The resulting output is something like this:

{'simultaneous_participants': 45, 'moment': datetime.datetime(2019, 3, 23, 7, 0, tzinfo=<UTC>)}
{'simultaneous_participants': 45, 'moment': datetime.datetime(2019, 3, 23, 11, 30, tzinfo=<UTC>)}
{'simultaneous_participants': 40, 'moment': datetime.datetime(2019, 3, 23, 14, 0, tzinfo=<UTC>)}
{'simultaneous_participants': 40, 'moment': datetime.datetime(2019, 3, 23, 15, 0, tzinfo=<UTC>)}
{'simultaneous_participants': 35, 'moment': datetime.datetime(2019, 3, 23, 16, 30, tzinfo=<UTC>)}
{'simultaneous_participants': 85, 'moment': datetime.datetime(2019, 3, 24, 19, 0, tzinfo=<UTC>)}
{'simultaneous_participants': 125, 'moment': datetime.datetime(2019, 3, 25, 12, 0, tzinfo=<UTC>)}
{'simultaneous_participants': 90, 'moment': datetime.datetime(2019, 3, 25, 12, 30, tzinfo=<UTC>)}
{'simultaneous_participants': 135, 'moment': datetime.datetime(2019, 3, 25, 13, 0, tzinfo=<UTC>)}
{'simultaneous_participants': 110, 'moment': datetime.datetime(2019, 3, 25, 18, 0, tzinfo=<UTC>)}
{'simultaneous_participants': 160, 'moment': datetime.datetime(2019, 3, 25, 19, 0, tzinfo=<UTC>)}
{'simultaneous_participants': 160, 'moment': datetime.datetime(2019, 3, 25, 20, 30, tzinfo=<UTC>)}
{'simultaneous_participants': 115, 'moment': datetime.datetime(2019, 3, 25, 22, 0, tzinfo=<UTC>)}
{'simultaneous_participants': 80, 'moment': datetime.datetime(2019, 3, 25, 23, 30, tzinfo=<UTC>)}
14

Solution

  • To annotate your Events with an aggregate that is filtered on some criteria based on the individual Event, you need individual subqueries per event.

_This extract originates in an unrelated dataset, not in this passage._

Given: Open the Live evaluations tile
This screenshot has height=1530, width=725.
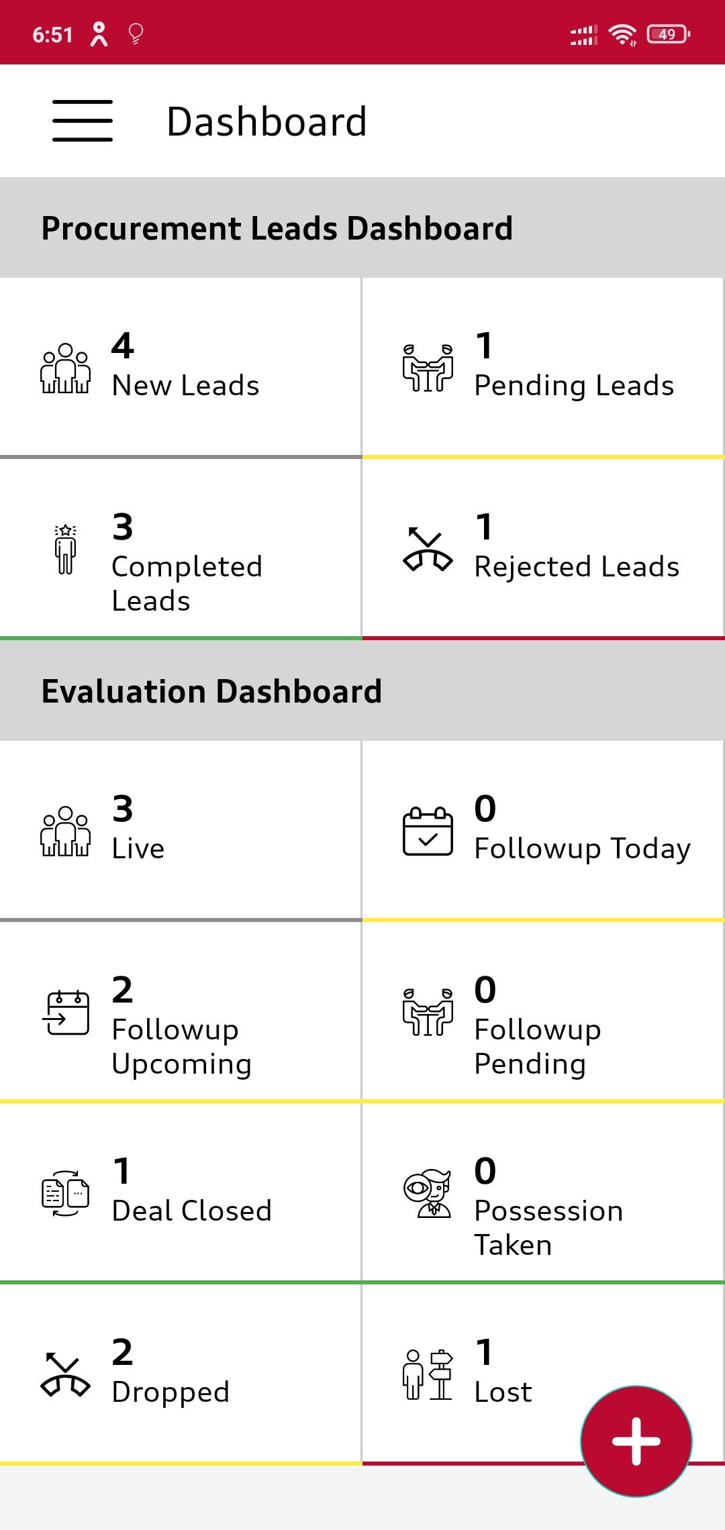Looking at the screenshot, I should coord(181,830).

    This filter should help finding all events that overlap with a specific time range:

    overlap_filter = Q(start__lte=OuterRef('end'), end__gte=OuterRef('start'))
    

    This gets you all events that start before or at the end time and end at or after the start time. The filter will be used in a subquery, and with OuterRef we refer to the fields in the outer query.

    Next, the subquery. It's unexpectedly difficult to get an aggregate from a subquery as aggregates are not lazy (= they are executed immediately) and a Subquery needs to be. One workaround is to use Window:

    subquery = Subquery(Event.objects
            .filter(overlap_filter)
            .annotate(sum_participants=Window(Sum('participants'),))
            .values('sum_participants')[:1],
        output_field=IntegerField()
    )
    

    Finally, the query with the annotated Events:

    events = Event.objects.annotate(simultaneous_participants=subquery)
    

    Note that while the presence of the participants in this count overlaps with the Event we are looking at, they do not necessarily overlap with each other – they are all present at some time during the duration of the Event, but not all of them at the same time – some may leave before others arrive. To calculate actual attendance peaks, you'd need to look at smaller time increments (depending on how the start and end times are staggered).